Top of Stored data
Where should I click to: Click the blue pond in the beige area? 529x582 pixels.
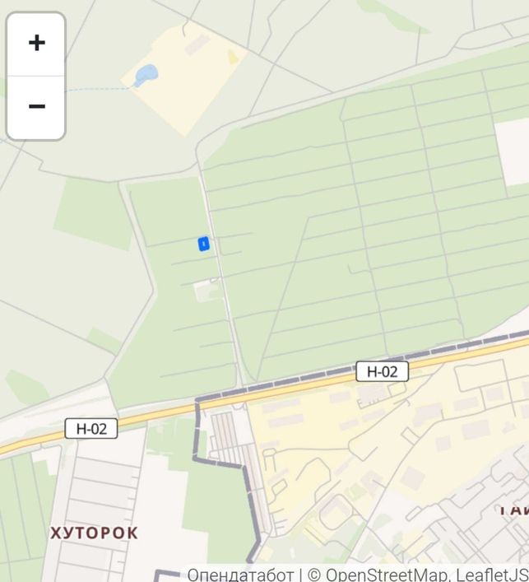coord(146,76)
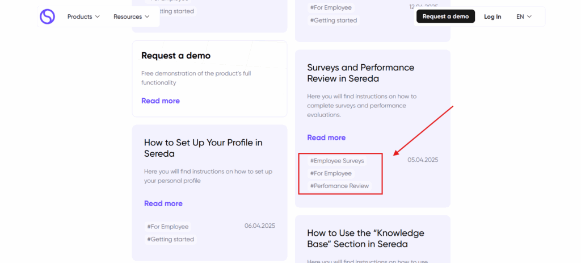The height and width of the screenshot is (263, 581).
Task: Click the Sereda logo icon
Action: pos(47,16)
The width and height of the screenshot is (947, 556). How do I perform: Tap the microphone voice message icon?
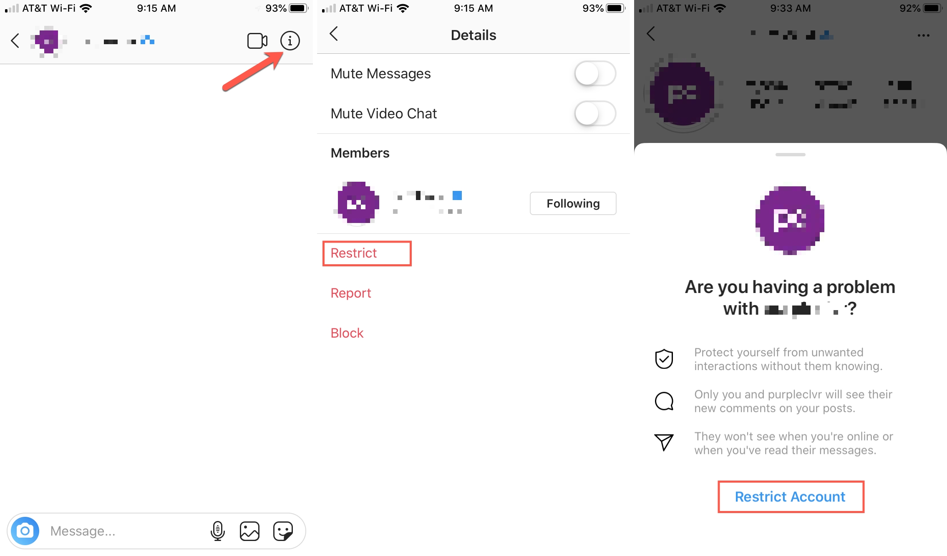(218, 531)
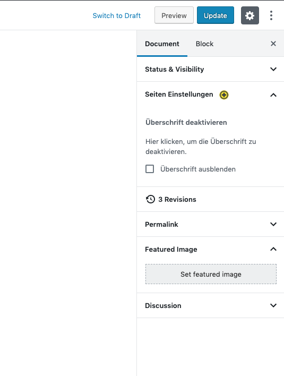Click the Überschrift ausblenden label text
Image resolution: width=284 pixels, height=376 pixels.
point(197,169)
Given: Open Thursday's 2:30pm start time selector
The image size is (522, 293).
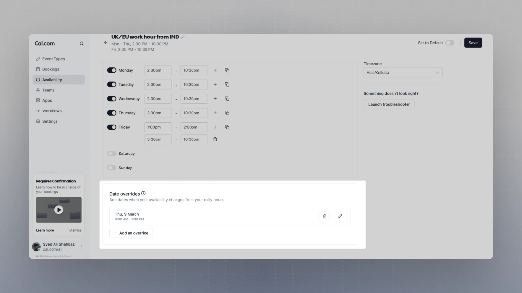Looking at the screenshot, I should [158, 113].
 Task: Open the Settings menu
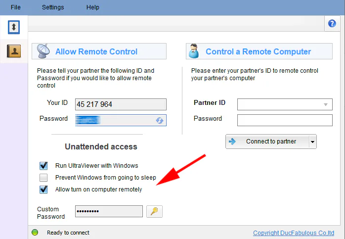53,7
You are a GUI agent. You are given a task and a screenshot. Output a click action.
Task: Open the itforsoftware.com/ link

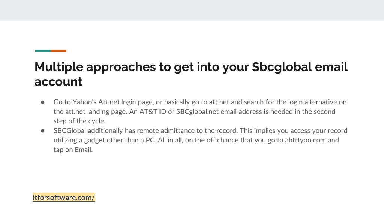coord(64,197)
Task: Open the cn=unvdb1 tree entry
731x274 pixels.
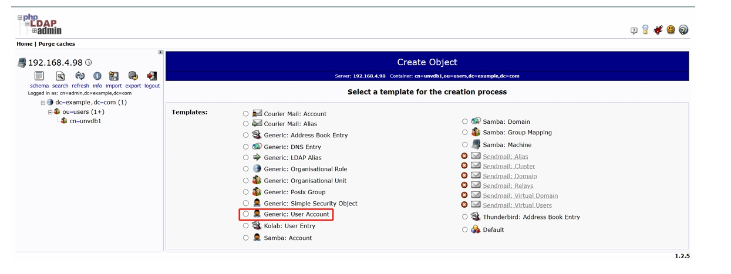Action: [x=85, y=121]
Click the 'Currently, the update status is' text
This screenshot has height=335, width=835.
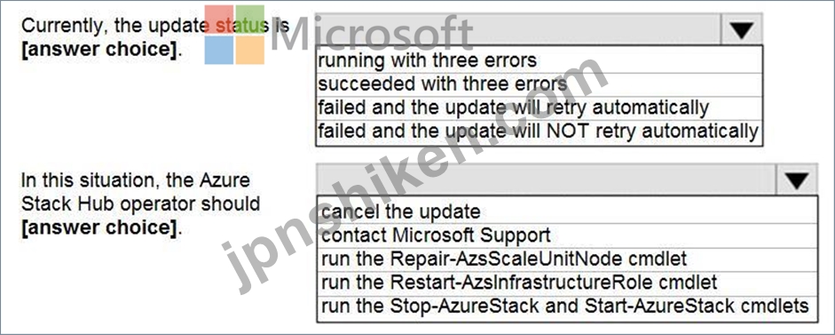point(155,26)
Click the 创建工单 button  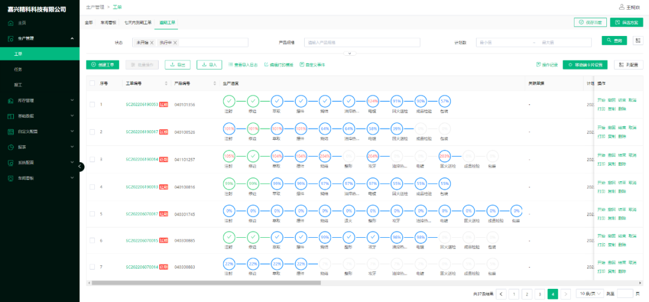103,65
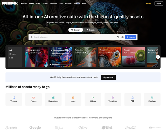The width and height of the screenshot is (166, 133).
Task: Expand the More menu in navigation
Action: pyautogui.click(x=84, y=3)
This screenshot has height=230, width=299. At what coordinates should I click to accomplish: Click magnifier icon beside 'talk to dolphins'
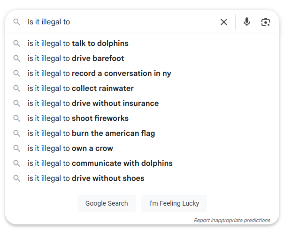click(x=16, y=44)
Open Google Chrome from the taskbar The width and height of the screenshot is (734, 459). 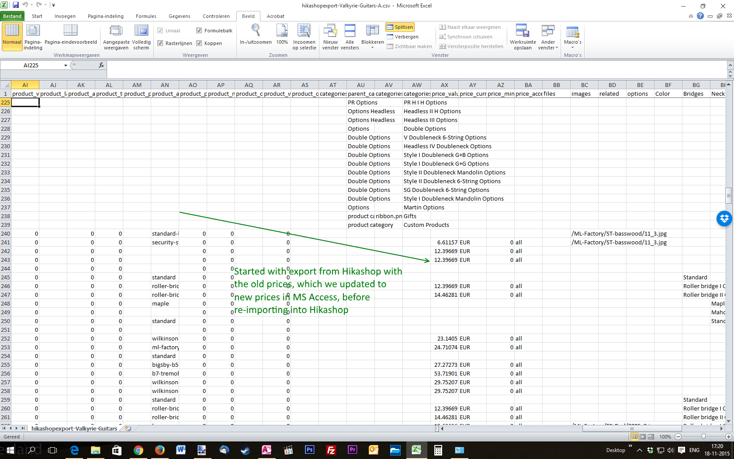(x=138, y=450)
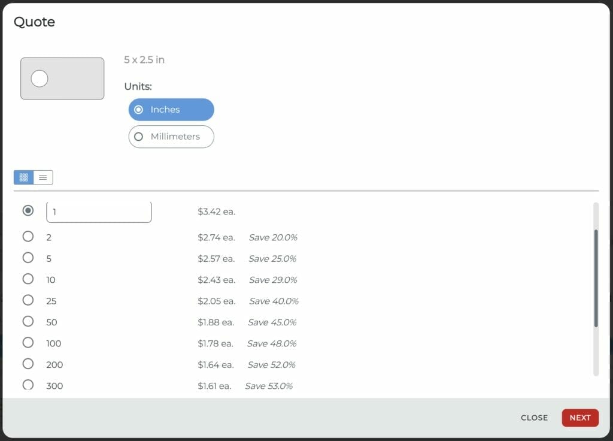Viewport: 613px width, 441px height.
Task: Click the Save 40.0% discount label
Action: click(x=274, y=301)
Bottom of Stored data
Using the records above, return word for word the lines that begin at the one containing "You are a GUI" and end at the one containing "Click the 'Currently, the", both of them included and no pictures.

You are a GUI agent. You are given a task and a screenshot. Output a click action.
Task: Open the itforsoftware.com/ link

coord(64,197)
Task: Open the cn=unvdb1 tree entry
731x274 pixels.
Action: [x=85, y=121]
Click the 'Currently, the update status is' text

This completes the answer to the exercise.